Modern dressage competitions range from very basic “training levels” all the way up to the Grand Prix (Olympic level). Riders and horses are asked to perform from memory a series of movements in a 60 x 20m flat arena marked with letters that indicate where movements should begin and end. Every movement is graded out of 10, with greater weight being placed on specific movements throughout the test. Scores from each segment of the test are added up and converted to a percentage of the total marks achievable. There is a general consensus that any score higher than 60% is a ‘good’ score, although certain wizards of dressage such as Charlotte Dujardin and her horse Valegro have been known to achieve scores upwards of 90% in the Grand Prix. The favorite event of a dressage show is the musical freestyle or “Kur.” In this event, riders exhibit their artistry and personal style to choreographed arrangements of the elements of a dressage test to music that is well suited to the horse’s movement and character.

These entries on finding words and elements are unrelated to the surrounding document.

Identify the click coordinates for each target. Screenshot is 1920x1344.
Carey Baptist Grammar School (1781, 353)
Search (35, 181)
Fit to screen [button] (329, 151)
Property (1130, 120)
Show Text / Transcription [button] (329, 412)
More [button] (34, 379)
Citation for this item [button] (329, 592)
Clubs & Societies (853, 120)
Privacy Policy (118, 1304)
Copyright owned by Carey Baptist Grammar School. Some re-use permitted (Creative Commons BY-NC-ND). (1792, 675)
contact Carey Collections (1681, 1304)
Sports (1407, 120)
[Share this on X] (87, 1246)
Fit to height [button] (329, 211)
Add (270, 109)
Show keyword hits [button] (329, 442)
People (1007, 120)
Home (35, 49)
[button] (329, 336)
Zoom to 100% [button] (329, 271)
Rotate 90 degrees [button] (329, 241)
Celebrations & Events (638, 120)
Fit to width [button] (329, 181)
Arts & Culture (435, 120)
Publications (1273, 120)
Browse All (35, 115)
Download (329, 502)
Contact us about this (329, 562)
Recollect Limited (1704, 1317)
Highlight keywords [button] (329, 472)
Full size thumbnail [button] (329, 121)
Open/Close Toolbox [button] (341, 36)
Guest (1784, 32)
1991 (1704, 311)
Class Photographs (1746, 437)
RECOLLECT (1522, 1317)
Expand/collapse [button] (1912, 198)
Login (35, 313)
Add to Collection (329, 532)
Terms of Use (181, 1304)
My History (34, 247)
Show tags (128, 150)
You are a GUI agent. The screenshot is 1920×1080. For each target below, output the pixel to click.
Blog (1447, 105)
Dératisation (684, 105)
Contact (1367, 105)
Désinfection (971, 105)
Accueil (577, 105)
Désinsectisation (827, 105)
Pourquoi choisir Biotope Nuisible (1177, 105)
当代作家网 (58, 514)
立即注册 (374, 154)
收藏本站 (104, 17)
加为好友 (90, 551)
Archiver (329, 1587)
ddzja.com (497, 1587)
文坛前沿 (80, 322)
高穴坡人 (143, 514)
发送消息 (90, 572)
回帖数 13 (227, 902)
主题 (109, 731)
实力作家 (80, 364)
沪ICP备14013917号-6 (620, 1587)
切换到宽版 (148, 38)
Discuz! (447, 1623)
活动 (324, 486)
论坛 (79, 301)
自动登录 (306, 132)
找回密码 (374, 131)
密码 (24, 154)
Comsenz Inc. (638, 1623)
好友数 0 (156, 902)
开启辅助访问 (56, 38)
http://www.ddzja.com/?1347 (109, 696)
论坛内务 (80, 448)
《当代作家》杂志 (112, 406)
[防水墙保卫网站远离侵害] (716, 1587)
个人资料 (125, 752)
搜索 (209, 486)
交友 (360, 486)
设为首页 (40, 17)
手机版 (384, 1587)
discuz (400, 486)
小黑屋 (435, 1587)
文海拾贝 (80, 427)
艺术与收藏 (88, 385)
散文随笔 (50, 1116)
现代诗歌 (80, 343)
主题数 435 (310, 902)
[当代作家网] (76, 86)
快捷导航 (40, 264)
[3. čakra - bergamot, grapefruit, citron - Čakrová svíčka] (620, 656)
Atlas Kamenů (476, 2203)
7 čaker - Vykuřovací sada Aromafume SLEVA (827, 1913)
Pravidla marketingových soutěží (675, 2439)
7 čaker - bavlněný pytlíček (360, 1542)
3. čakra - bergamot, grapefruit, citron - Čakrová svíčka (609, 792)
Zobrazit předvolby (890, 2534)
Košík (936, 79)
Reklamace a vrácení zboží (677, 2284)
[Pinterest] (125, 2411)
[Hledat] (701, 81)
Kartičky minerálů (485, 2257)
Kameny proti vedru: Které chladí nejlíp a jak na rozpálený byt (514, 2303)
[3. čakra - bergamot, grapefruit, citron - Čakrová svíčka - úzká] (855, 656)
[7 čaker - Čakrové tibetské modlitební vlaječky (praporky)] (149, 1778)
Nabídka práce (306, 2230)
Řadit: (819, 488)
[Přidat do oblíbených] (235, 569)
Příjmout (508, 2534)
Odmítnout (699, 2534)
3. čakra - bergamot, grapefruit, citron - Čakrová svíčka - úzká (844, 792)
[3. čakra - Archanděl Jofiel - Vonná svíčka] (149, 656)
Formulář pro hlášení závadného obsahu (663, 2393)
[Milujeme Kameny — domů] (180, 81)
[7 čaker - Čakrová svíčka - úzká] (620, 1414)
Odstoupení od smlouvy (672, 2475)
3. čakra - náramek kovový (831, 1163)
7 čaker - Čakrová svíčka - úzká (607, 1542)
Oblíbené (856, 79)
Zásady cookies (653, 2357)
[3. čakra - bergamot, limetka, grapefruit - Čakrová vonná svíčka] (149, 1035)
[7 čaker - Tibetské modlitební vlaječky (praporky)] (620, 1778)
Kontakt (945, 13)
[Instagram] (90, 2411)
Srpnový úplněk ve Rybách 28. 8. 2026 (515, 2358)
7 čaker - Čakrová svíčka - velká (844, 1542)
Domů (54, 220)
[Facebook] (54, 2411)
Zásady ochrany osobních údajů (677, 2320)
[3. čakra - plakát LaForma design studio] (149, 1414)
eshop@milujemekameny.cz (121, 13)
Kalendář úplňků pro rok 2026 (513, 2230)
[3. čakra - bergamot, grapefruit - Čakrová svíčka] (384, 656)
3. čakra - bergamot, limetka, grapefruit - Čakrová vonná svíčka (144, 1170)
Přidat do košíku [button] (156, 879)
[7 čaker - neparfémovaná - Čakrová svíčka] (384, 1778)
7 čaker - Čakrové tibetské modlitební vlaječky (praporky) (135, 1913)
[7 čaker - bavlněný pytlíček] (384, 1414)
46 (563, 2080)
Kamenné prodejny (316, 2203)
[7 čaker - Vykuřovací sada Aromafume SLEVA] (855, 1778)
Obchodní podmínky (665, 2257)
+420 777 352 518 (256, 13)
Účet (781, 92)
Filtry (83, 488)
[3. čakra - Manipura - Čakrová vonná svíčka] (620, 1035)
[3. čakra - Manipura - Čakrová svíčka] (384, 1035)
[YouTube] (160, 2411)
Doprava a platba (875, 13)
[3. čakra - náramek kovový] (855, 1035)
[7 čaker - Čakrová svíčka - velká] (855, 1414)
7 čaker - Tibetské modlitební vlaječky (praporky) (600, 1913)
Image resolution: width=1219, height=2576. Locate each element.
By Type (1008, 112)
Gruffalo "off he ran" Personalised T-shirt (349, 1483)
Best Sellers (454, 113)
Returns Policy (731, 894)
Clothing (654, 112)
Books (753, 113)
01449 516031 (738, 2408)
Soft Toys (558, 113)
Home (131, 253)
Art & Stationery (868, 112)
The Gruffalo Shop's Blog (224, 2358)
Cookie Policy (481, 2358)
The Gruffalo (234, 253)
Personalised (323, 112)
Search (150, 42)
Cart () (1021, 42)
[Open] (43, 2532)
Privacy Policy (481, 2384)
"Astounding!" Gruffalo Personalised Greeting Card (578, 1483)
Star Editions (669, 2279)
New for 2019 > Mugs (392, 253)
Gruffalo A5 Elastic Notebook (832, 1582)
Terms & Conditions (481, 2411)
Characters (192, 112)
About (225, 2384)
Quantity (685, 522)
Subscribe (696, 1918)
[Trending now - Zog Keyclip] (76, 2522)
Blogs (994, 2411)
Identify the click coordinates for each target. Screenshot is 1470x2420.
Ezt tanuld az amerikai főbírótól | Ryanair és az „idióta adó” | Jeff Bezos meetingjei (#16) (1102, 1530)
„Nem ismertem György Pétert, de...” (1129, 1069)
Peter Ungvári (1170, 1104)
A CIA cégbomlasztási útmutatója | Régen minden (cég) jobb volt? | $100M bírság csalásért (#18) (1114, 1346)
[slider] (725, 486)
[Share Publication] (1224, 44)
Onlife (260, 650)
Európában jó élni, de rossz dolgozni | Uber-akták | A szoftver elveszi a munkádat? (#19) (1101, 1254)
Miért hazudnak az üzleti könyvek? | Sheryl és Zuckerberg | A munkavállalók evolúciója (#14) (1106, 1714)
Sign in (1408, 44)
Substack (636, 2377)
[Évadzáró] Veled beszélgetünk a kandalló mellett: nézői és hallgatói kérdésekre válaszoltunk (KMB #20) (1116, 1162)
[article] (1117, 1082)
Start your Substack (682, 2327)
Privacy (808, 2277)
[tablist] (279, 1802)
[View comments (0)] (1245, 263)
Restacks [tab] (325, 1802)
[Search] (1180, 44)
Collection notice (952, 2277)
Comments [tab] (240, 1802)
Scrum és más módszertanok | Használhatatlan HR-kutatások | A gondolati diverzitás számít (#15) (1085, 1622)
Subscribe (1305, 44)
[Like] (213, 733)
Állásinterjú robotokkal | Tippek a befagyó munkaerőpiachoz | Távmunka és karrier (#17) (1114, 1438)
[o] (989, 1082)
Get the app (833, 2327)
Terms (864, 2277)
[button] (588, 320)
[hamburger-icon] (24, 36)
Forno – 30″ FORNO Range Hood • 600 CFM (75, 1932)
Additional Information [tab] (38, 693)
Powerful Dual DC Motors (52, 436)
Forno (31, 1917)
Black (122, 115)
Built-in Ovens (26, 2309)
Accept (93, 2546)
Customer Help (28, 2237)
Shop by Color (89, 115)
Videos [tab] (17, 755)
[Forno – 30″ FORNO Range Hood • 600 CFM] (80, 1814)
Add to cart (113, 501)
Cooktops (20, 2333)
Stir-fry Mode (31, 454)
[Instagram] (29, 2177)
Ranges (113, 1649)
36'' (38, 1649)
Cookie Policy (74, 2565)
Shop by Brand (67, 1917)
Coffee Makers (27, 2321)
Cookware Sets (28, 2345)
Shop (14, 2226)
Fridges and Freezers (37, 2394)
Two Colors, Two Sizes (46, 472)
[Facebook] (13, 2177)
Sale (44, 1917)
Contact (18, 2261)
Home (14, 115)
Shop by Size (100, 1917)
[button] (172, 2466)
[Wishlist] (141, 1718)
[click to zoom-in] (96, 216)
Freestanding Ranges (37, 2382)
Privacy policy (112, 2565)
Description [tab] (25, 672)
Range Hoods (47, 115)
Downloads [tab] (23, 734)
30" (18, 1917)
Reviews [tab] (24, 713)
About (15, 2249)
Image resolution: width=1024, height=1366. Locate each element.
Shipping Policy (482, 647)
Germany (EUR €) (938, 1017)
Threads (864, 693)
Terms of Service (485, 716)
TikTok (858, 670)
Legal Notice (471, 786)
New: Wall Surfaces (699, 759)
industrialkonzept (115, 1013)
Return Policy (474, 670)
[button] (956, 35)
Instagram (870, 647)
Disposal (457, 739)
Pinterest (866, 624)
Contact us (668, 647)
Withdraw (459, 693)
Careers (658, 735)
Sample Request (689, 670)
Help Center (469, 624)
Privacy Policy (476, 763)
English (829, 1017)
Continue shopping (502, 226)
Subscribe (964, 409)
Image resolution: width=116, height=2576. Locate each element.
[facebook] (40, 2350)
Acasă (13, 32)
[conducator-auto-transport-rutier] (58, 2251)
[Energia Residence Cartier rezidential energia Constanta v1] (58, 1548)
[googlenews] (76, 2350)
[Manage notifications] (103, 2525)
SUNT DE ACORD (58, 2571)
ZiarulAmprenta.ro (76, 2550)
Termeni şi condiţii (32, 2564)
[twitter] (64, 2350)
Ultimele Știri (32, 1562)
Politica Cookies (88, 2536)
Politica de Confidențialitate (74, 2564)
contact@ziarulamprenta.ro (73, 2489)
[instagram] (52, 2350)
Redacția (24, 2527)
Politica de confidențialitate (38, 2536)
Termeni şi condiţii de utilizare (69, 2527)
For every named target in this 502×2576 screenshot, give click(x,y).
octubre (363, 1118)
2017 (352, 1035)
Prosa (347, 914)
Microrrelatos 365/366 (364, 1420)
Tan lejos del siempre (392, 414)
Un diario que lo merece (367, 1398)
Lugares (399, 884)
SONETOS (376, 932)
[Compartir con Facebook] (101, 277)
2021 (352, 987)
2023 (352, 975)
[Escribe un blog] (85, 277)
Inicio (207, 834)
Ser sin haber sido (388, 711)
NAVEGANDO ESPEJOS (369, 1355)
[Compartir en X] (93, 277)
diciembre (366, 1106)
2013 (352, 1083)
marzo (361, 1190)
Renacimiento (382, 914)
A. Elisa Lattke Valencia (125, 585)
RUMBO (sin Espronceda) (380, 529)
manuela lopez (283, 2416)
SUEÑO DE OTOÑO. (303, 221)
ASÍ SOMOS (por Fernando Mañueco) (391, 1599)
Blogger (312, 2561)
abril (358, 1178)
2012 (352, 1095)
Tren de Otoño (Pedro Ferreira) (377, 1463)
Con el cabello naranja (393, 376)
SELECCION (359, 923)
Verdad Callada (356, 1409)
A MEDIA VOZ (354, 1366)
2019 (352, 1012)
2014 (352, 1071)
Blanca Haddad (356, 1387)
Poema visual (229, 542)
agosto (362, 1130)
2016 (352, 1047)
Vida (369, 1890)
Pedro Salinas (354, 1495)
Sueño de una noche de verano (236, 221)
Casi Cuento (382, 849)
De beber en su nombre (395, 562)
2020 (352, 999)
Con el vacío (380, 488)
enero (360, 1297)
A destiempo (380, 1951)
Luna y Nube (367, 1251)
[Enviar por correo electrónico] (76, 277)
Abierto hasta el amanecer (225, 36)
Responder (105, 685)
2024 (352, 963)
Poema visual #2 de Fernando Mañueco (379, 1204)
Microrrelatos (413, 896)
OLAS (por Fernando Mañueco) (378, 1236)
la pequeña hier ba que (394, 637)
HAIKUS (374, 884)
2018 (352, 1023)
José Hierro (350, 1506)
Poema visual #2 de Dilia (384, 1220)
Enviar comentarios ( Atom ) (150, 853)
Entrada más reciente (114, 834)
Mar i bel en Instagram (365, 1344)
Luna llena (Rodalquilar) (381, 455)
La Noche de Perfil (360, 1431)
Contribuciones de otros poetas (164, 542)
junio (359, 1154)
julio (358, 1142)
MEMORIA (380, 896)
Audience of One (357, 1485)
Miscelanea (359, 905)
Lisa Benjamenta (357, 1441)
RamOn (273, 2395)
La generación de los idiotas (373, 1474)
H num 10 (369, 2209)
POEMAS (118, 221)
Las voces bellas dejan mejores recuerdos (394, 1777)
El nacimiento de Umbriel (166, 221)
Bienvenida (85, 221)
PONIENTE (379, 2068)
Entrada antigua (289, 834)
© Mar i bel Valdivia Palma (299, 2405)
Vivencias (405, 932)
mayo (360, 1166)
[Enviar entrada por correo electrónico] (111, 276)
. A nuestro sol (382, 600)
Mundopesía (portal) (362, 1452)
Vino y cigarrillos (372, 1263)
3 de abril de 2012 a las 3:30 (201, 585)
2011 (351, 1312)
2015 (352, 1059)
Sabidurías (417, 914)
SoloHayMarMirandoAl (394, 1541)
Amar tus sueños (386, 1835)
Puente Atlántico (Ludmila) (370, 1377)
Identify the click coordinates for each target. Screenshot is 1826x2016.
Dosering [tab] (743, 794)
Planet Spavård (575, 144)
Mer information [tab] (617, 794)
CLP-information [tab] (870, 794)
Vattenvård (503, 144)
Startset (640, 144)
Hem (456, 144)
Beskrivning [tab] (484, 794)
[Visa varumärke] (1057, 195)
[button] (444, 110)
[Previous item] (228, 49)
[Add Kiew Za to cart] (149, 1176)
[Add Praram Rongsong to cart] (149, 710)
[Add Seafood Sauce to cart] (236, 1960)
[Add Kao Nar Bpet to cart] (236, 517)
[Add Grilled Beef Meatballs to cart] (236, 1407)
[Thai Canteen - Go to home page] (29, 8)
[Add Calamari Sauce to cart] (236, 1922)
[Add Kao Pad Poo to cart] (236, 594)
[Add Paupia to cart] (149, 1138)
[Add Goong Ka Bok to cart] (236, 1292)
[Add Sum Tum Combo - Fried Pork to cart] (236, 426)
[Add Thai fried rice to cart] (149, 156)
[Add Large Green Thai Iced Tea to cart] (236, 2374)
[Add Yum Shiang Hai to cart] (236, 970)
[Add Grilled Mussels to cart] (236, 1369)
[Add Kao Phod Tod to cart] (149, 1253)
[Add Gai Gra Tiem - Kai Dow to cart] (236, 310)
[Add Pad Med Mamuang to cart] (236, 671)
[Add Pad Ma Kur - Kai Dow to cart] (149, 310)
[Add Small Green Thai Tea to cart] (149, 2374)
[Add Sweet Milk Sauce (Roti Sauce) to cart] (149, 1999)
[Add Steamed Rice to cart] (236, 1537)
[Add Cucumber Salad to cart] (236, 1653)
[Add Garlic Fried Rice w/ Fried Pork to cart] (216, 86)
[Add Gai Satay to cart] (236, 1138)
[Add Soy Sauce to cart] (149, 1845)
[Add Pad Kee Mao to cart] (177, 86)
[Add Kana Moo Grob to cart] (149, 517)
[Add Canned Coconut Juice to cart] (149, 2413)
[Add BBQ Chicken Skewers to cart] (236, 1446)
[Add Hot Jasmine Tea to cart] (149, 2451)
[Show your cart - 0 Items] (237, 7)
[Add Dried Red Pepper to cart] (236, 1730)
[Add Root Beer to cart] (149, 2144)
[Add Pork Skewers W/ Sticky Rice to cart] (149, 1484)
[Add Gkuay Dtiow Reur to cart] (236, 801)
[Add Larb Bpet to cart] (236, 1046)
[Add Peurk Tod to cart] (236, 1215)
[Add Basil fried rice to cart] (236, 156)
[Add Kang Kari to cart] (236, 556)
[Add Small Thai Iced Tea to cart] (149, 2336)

Dressage is a game of patience and extended commitment. It consists of several thousands of hours of training and years to develop the necessary strength and resilience to enable the horse to perform very difficult movements with grace. Not to mention the time it takes for riders to truly begin mastering their technique. Crystal Kroetch, a Canadian Grand Prix dressage rider and Pan American Games silver medalist, often compares riding to juggling. The better you become as a rider, the more balls you need to be able to juggle. While basic riding requires you to juggle 2 or 3 balls, Grand Prix riders juggle about 50 at a time. Dressage is a never-ending process of learning for both horse and rider. It requires exceptional dedication, commitment, and patience but the satisfaction of learning to dance with a 1300 pound free spirit is unlike anything else in the world.